----- Supplied entries

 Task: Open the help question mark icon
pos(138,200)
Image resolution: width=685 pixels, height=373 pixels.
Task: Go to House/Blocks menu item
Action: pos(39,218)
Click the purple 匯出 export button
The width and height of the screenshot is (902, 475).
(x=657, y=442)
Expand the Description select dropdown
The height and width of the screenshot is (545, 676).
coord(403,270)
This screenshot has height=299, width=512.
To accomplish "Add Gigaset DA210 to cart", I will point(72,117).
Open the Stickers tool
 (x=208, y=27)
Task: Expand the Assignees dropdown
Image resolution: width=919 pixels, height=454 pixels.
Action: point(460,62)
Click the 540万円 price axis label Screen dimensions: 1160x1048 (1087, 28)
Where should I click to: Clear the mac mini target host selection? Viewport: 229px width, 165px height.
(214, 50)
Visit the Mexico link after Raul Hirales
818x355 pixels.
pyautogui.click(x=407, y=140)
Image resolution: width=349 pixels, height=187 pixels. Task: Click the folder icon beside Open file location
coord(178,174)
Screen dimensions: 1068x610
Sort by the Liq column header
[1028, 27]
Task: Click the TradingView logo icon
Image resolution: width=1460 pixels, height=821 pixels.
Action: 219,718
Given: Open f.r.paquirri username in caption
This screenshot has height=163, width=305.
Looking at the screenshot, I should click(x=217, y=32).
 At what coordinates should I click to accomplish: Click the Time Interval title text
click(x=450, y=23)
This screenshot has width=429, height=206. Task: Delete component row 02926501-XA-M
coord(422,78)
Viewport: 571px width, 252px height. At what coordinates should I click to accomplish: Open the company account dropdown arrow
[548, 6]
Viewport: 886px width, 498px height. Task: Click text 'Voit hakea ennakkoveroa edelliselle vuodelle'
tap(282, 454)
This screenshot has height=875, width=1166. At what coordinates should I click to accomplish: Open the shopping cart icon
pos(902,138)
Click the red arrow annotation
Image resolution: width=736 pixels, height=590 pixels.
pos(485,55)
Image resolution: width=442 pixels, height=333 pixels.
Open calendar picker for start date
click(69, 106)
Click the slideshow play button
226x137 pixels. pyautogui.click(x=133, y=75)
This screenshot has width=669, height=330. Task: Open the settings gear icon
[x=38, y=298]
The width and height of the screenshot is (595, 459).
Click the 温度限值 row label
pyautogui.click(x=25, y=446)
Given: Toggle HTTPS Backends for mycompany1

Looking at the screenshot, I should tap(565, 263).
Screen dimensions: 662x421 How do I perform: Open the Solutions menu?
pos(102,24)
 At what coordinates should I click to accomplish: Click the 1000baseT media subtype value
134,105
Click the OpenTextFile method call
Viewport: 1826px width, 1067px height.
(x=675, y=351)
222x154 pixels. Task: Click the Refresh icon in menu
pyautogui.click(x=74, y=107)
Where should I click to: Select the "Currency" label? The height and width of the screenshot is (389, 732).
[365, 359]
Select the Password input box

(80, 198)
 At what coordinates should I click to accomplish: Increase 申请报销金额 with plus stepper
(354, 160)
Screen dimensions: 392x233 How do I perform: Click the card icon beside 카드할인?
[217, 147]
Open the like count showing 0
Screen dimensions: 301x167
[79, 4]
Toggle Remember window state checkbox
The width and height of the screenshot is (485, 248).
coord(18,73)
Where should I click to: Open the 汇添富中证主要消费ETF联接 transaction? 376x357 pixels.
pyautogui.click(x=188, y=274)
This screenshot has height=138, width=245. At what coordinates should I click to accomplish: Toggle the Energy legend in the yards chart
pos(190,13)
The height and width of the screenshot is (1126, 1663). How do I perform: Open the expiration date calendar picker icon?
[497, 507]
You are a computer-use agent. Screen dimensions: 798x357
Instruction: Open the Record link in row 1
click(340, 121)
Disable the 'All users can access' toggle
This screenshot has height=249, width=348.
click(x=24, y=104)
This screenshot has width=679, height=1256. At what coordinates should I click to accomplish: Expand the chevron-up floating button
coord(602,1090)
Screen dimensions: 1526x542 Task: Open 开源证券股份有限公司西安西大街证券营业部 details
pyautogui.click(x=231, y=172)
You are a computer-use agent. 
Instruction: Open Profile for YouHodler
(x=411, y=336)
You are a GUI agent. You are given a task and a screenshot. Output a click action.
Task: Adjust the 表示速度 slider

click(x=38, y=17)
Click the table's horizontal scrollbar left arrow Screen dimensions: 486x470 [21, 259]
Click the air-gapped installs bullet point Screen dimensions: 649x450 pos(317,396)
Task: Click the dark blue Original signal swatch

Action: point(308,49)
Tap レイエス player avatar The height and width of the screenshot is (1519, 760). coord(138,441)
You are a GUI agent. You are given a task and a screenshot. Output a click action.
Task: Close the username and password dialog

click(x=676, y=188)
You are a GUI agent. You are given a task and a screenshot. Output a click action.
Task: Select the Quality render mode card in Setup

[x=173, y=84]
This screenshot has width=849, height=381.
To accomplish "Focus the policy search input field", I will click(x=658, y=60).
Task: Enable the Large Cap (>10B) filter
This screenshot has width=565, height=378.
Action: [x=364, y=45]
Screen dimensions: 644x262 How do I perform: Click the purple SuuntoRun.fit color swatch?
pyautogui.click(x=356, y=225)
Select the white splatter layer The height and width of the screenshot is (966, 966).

----------

▶ [Brief]: Using the listing, collect all lines in which the string "will" is found.

▶ [Answer section]:
To accomplish "Add Gigaset DA210 to cart", I will point(72,117).
To accomplish "Focus the policy search input field", I will click(x=658, y=60).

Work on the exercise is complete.